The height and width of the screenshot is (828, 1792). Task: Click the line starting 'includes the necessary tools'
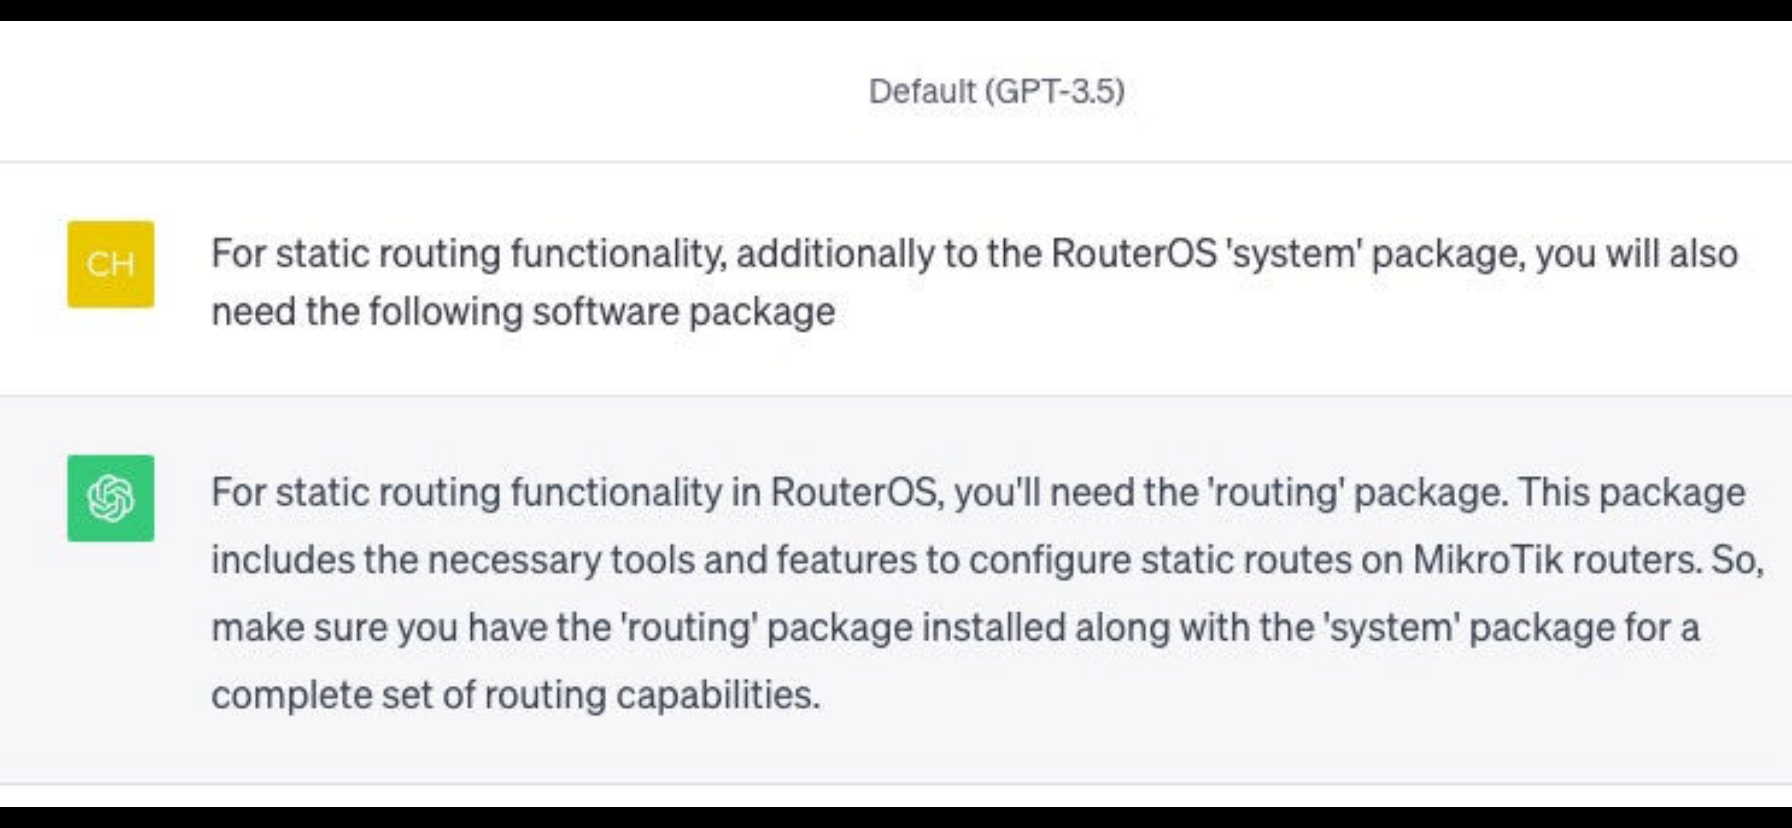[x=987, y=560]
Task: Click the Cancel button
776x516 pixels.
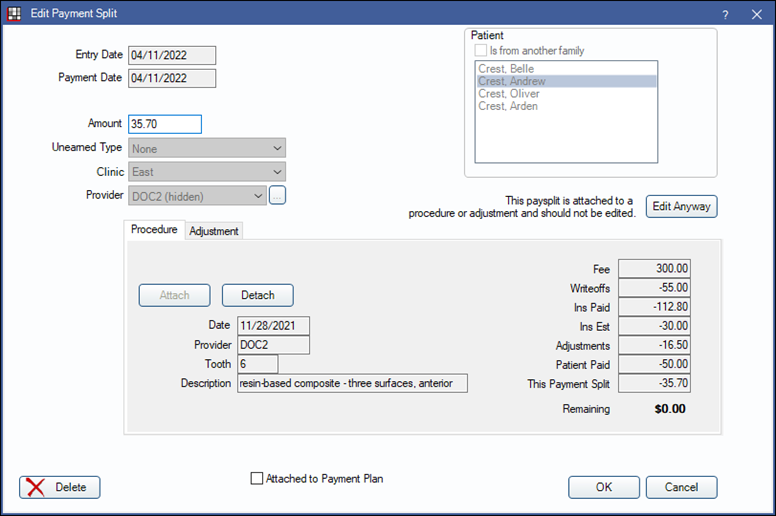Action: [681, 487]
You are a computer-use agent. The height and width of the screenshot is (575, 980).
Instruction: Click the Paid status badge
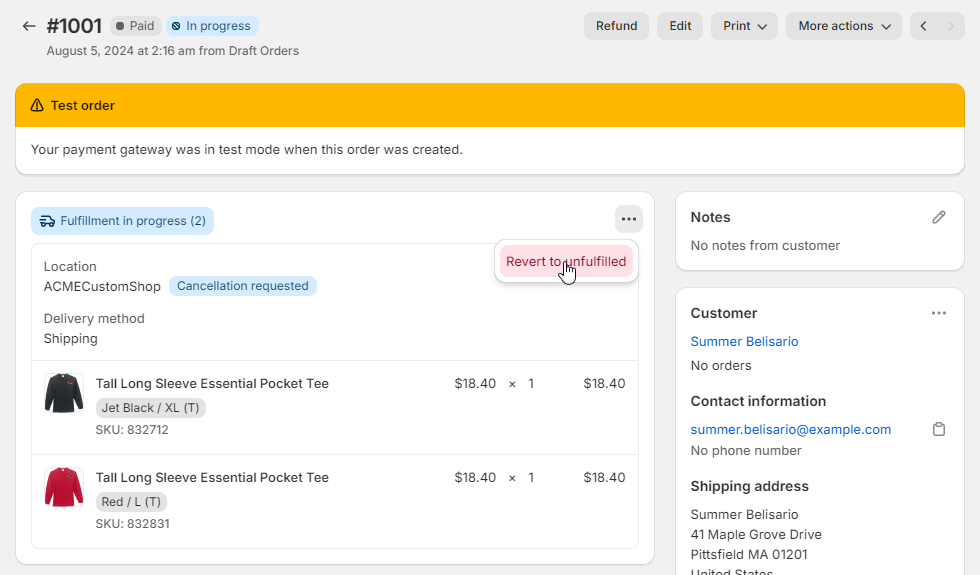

+ + + +

== The exercise ==
Return every line of the data above as it appears, leaving out the pictures.

== Written response ==
The height and width of the screenshot is (828, 1792). Task: Click the line starting 'includes the necessary tools'
[x=987, y=560]
Task: Click the Cancel button
776x516 pixels.
Action: [681, 487]
You are a computer-use agent. The height and width of the screenshot is (575, 980).
Instruction: Click the Paid status badge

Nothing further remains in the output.